Today is the 240th anniversary of the publication of the Declaration of Independence, the document that birthed the nation that I call my home. I count myself among those who graduated from high school during the bicentennial year. We made a big deal about being a bicentennial class (as can be seen in the above picture of the color guard, which included me (2nd from left). Not only did I graduate that year, but in the fall I voted for the first time in a presidential election (I voted for Gerald Ford, while most of my Evangelical friends voted for the "Christian" candidate -- Jimmy Carter -- whom they would abandon four years later for being too liberal).
As I write this the nation is in the midst of a very divisive election season. Neither of the candidates put forward by the two parties are especially popular, but one of them (hopefully not the bigoted demagogue whose name shall not be uttered) will be elected as President. There are grave concerns about the very fabric of the nation. People seem to have lost faith in the institutions of government. Large numbers of Americans fail to participate in the very foundation of our democracy, and that is the power of the vote. We will come out in larger numbers in Presidential years, but then fail to show up for other elections. The President is an important figure, but much of our democracy is local. As Tip O'Neil famously said -- "All politics is local." It's the city council election, the county commission or supervisor positions, mayors, state legislators, and governors. That's where things really get done.

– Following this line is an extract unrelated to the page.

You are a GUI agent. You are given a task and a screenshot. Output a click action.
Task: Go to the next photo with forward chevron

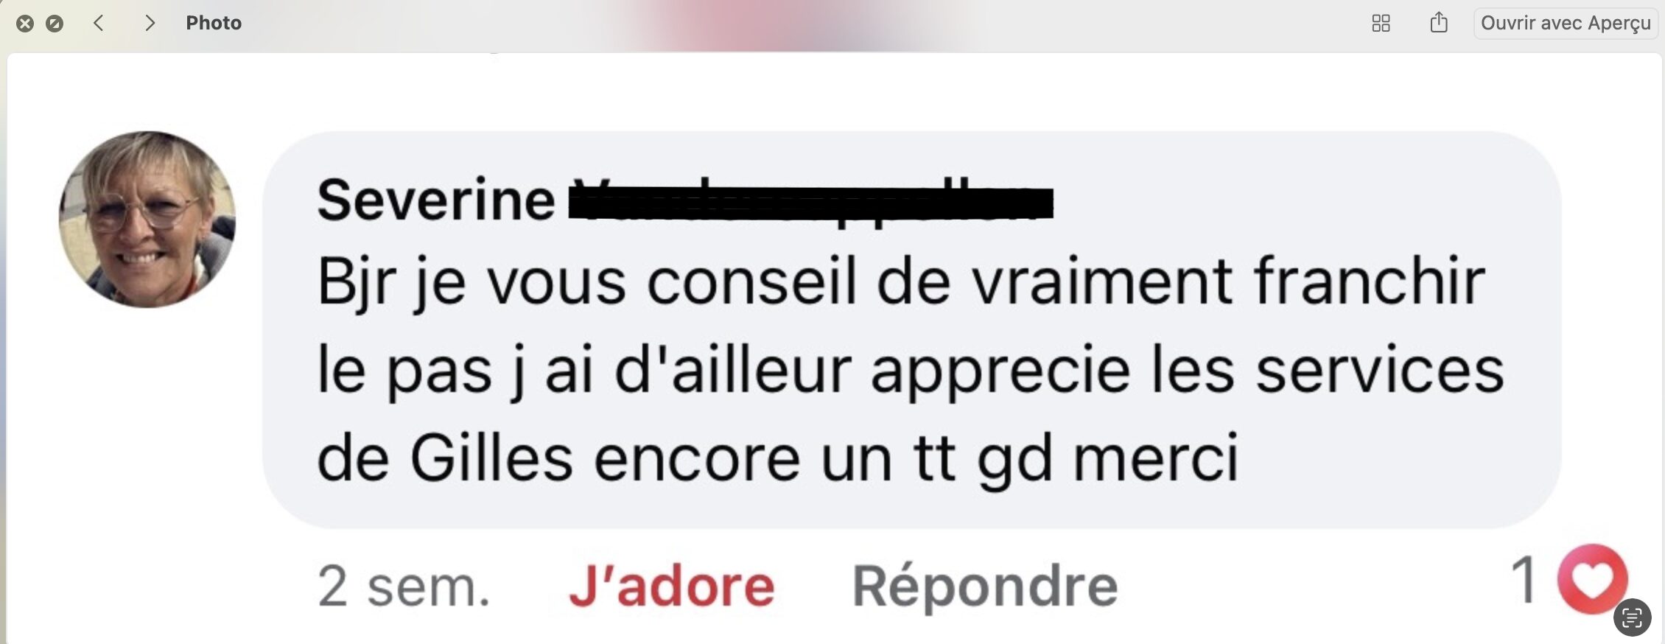tap(150, 23)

So, today as we watch parades and fireworks, enjoy picnics and such, let us stop to remember that in a democracy, we the people are the foundation. We the people participate first and foremost through our voting. It's important to remember that in the beginning of the nation, not everyone had the right to vote. You had to be white and a land owner. Later, after the Civil War, the franchise was extended to African Americans, most of whom were recently freed slaves. Then in the early 20th century women were granted the right to vote. Of course Native Americans and Asians were still excluded. It wasn't until 1965 that the Voting Rights Act, since gutted by the Supreme Court, put some teeth into the Constitutional provision. If we value the right to vote, then let us exercise it. If we're to do so, then let us do so responsibly. If we we value our citizenship, then let us commit ourselves to participating in the life of the communities we inhabit.
If we do this, then we will honor the vision laid out in the Declaration of Independence, which spoke of both freedom and equality. Both are necessary if democracy is to flourish two hundred and forty years later!